The description says a flying weapon follows orders to the limits of its ability, and then says it has no ability to understand orders (it has no Intelligence). Does it understand orders as per the animate objects spell, which only includes directing it to attack a creature? Or do you go by the animated objects entry in the MM, which only says, "They follow orders without question and to the best of their abilities", but doesn't explain any further (Still has no intelligence). Then it mentions they can be directed to guard things like a skeleton... but animate dead and the skeleton entry in the MM don't mention anything about whether they can understand commands. The clearest rules we have on giving instructions to non-intelligent creatures is from the Golem description in the MM, but that's not mentioned anywhere in the ability.

I did use it for my Flying Force Surfboard (http://www.giantitp.com/forums/showsinglepost.php?p=10294124&postcount=5), although I think I like it better on an spiked gauntlet, which can wield a weapon, open doors, drop a feather token, manipulate objects, etc.

unseenmage
2018-10-23, 01:03 PM
...

That's not how it works. Wall of Water in Frostburn is an original spell that is a good BFC. Wall of Water in Dragon Magazine that's later in the SpC is just a way to use your swim speed in the fight. Just because the two authors did not communicate about spell names doesn't mean one should be eliminated.

The flying in OA is a separate weapon special ability that just happened to share a name with a MoF weapon special ability. The two are completely unrelated.
Back when I was trying to optimize it that's not what I was told.

Could you find evidence to back this up? Would be quite useful to me.

RoboEmperor
2018-10-23, 01:08 PM
Back when I was trying to optimize it that's not what I was told.

Could you find evidence to back this up? Would be quite useful to me.

Wall of Water.

SpC does NOT list Frostburn as a source. So how can the SpC be an update to Frostburn when it doesn't include it as a source?

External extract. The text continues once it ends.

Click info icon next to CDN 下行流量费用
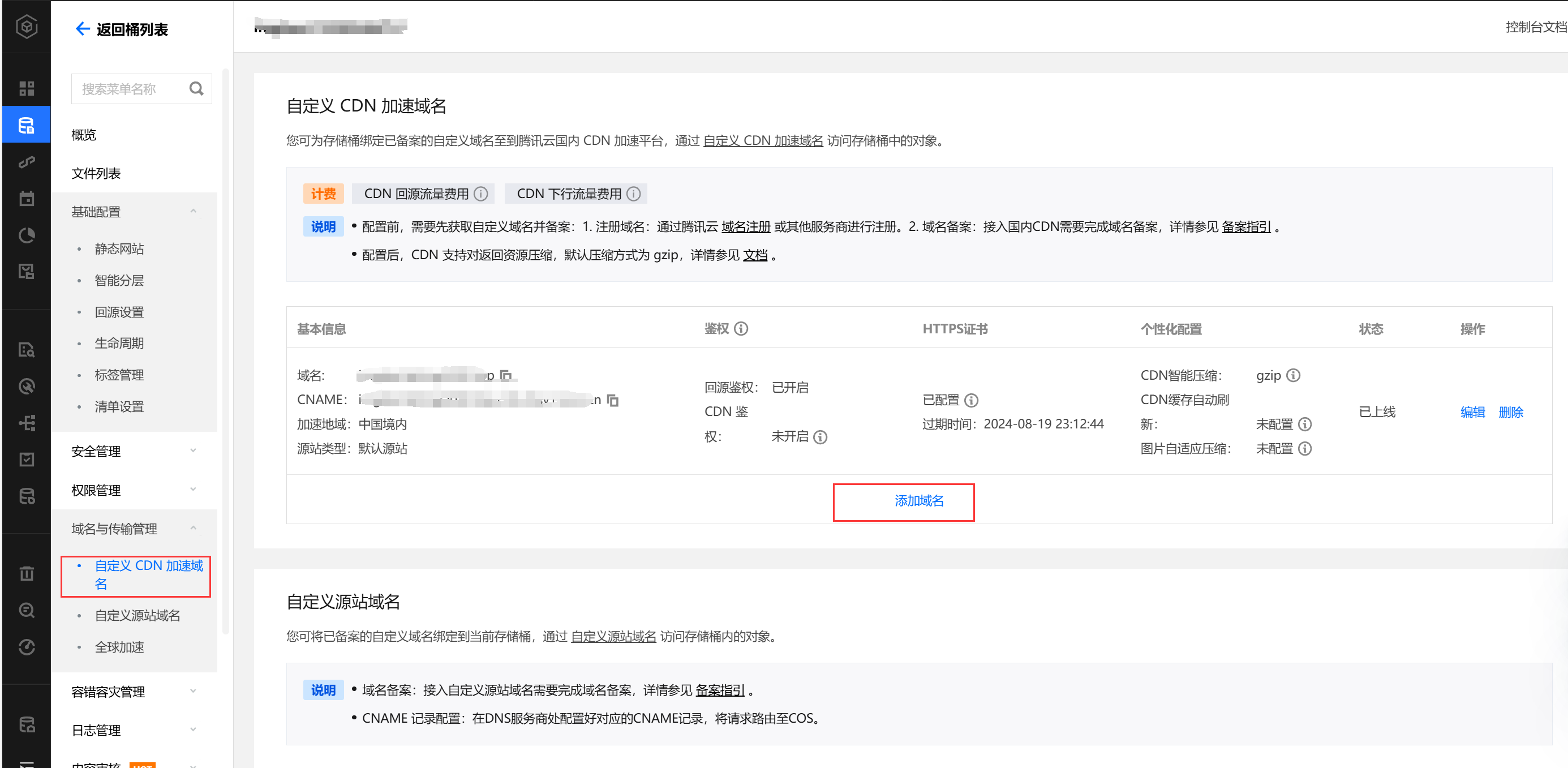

I went as far as to find the Dragon Magazine with Wall of Water online and it was identical to the SpC version and it was included in the SpC's bibliography. This is evidence enough that same name =/= same effect.

Read the two Wall of Waters. Their effects couldn't be more different.

unseenmage
2018-10-23, 01:09 PM
...

I did use it for my Flying Force Surfboard (http://www.giantitp.com/forums/showsinglepost.php?p=10294124&postcount=5), although I think I like it better on an spiked gauntlet, which can wield a weapon, open doors, drop a feather token, manipulate objects, etc.
I used it on an Int Magic Item quarterstaff that was later enchanted to be a magic staff with charges.

IIRC there was some convoluted way to make BoVD hivemind of them make more of themselves effectively becoming the slowest nanite swarm ever.

RoboEmperor
2018-10-23, 01:11 PM
It satisfies the typical two-pronged "Is it from the Forgotten Realms?" test:

1) Is it an interesting idea?
2) Is it described poorly with vague wording?

Once properly identified, you're left with something that requires interpretation from the DM to work properly. So it's difficult to tell exactly how effective it will be in play.

I did use it for my Flying Force Surfboard (http://www.giantitp.com/forums/showsinglepost.php?p=10294124&postcount=5), although I think I like it better on an spiked gauntlet, which can wield a weapon, open doors, drop a feather token, manipulate objects, etc.

I'm gonna go with a masterwork improvised weapon. That way I can get a robot. Robot > gauntlet. Preferably adamantine.